--- TASK TO COMPLETE ---
Reproduce verbatim the entries below, from the line containing "Reload page with the refresh icon" up to and including the final line of the entries.

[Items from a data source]
* START *

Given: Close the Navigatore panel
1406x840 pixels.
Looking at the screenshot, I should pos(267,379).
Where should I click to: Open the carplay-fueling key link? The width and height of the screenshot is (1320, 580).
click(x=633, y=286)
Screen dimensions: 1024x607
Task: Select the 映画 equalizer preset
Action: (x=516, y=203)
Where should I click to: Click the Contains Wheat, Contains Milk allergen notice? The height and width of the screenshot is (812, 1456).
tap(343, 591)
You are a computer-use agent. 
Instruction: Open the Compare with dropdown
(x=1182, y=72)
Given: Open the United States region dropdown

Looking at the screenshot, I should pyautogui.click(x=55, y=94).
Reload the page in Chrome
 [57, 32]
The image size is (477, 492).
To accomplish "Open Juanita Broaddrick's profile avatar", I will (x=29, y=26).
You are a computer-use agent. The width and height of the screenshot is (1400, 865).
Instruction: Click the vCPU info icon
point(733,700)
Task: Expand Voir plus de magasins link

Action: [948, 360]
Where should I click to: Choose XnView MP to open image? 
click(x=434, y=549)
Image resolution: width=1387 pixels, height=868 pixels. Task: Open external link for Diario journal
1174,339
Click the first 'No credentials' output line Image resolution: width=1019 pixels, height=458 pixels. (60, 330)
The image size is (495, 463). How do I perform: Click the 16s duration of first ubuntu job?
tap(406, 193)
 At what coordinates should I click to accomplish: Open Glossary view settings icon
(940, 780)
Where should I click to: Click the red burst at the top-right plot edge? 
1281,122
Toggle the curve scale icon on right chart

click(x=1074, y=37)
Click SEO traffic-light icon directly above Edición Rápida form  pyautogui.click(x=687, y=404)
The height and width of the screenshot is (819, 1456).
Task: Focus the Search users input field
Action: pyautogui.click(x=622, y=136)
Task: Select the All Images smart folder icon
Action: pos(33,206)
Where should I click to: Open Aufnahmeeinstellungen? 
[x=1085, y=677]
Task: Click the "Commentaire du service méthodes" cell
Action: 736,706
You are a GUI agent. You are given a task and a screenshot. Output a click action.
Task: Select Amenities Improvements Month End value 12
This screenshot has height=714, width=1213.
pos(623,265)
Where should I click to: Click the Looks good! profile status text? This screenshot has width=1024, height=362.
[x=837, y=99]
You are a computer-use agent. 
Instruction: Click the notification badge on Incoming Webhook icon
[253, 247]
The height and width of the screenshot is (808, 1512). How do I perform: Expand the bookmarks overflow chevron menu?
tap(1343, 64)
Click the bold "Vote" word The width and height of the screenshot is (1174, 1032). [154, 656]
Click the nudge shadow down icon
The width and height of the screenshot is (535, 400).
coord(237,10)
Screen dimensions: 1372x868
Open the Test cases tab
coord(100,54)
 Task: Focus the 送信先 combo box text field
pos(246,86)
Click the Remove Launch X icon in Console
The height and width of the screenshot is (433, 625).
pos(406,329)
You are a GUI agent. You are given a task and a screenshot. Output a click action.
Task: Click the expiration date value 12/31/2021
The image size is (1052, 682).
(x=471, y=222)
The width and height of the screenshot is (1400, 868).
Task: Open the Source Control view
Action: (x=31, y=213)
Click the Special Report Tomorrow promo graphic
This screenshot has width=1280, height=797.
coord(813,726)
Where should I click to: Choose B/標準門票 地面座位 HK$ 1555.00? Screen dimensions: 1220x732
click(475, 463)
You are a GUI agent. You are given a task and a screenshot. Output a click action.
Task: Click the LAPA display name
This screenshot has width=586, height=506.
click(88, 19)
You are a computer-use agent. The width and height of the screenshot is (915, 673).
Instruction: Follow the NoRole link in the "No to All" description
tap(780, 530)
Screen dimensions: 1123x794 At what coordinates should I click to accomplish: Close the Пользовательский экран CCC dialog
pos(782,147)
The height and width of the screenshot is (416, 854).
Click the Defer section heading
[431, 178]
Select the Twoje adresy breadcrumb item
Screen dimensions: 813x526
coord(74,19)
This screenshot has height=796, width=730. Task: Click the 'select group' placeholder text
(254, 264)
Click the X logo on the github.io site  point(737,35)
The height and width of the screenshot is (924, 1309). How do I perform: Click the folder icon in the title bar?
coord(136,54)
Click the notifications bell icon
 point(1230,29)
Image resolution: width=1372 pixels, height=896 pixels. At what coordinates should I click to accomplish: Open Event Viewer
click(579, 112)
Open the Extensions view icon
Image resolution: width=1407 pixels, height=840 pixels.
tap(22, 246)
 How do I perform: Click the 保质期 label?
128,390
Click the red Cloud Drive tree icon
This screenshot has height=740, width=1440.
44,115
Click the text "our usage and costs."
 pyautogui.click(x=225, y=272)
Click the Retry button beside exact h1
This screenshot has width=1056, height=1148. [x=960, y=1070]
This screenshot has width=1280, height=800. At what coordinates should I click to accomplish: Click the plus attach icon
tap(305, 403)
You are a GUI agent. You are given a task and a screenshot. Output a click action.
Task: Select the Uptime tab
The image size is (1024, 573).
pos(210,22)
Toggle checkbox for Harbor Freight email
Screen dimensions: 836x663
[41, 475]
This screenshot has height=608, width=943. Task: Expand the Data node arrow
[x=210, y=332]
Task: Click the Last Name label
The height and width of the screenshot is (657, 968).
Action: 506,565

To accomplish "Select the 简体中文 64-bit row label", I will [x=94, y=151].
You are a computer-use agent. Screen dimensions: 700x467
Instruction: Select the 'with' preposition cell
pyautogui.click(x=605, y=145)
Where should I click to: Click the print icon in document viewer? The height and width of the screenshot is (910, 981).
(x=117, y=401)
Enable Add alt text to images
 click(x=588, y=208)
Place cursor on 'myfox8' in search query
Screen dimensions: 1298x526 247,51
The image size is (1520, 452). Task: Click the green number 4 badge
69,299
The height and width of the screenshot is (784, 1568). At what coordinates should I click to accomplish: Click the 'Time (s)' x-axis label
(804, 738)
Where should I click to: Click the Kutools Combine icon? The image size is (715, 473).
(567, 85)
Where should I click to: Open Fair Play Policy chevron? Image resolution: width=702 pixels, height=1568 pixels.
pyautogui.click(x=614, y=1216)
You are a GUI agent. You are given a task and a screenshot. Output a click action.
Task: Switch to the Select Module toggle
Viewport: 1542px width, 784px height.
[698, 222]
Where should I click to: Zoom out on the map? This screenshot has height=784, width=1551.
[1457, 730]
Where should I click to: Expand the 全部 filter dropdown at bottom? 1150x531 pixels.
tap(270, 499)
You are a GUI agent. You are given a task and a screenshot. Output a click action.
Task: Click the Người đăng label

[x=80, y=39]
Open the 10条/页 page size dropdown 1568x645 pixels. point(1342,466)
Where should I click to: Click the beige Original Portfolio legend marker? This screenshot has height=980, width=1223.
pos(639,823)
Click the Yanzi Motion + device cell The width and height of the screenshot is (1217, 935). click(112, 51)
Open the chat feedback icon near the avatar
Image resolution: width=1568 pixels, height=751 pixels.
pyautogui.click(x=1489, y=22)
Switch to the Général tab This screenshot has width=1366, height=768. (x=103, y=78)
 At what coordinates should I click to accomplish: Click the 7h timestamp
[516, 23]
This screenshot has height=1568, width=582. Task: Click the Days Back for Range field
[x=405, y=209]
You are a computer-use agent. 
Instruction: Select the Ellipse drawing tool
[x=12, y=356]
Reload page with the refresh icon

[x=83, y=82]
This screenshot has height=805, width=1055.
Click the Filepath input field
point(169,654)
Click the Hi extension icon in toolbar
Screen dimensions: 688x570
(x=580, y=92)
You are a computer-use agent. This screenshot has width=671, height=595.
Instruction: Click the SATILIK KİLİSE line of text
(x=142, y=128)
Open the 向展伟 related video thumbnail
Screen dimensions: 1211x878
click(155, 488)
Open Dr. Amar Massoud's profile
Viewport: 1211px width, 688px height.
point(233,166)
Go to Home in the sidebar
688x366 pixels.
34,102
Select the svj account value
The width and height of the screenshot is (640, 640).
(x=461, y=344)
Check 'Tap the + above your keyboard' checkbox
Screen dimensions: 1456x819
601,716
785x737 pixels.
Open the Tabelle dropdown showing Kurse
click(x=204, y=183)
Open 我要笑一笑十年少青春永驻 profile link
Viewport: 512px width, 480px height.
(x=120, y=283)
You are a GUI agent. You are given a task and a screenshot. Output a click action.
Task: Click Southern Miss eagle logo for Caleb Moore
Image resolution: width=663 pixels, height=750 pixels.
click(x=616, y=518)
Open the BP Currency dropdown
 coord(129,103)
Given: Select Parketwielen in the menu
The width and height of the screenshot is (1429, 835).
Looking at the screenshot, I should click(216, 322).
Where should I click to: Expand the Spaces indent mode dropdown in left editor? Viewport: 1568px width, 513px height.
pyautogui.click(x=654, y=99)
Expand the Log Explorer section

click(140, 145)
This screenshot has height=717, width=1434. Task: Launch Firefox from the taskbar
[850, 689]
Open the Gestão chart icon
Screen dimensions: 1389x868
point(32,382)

* END *

--- SOLVED EXERCISE ---
Reload page with the refresh icon

[x=83, y=82]
This screenshot has height=805, width=1055.
Click the Filepath input field
point(169,654)
Click the Hi extension icon in toolbar
Screen dimensions: 688x570
(x=580, y=92)
You are a computer-use agent. This screenshot has width=671, height=595.
Instruction: Click the SATILIK KİLİSE line of text
(x=142, y=128)
Open the 向展伟 related video thumbnail
Screen dimensions: 1211x878
click(155, 488)
Open Dr. Amar Massoud's profile
Viewport: 1211px width, 688px height.
point(233,166)
Go to Home in the sidebar
688x366 pixels.
34,102
Select the svj account value
The width and height of the screenshot is (640, 640).
(x=461, y=344)
Check 'Tap the + above your keyboard' checkbox
Screen dimensions: 1456x819
601,716
785x737 pixels.
Open the Tabelle dropdown showing Kurse
click(x=204, y=183)
Open 我要笑一笑十年少青春永驻 profile link
Viewport: 512px width, 480px height.
(x=120, y=283)
You are a GUI agent. You are given a task and a screenshot. Output a click action.
Task: Click Southern Miss eagle logo for Caleb Moore
Image resolution: width=663 pixels, height=750 pixels.
click(x=616, y=518)
Open the BP Currency dropdown
 coord(129,103)
Given: Select Parketwielen in the menu
The width and height of the screenshot is (1429, 835).
Looking at the screenshot, I should click(216, 322).
Where should I click to: Expand the Spaces indent mode dropdown in left editor? Viewport: 1568px width, 513px height.
pyautogui.click(x=654, y=99)
Expand the Log Explorer section

click(140, 145)
This screenshot has height=717, width=1434. Task: Launch Firefox from the taskbar
[850, 689]
Open the Gestão chart icon
Screen dimensions: 1389x868
point(32,382)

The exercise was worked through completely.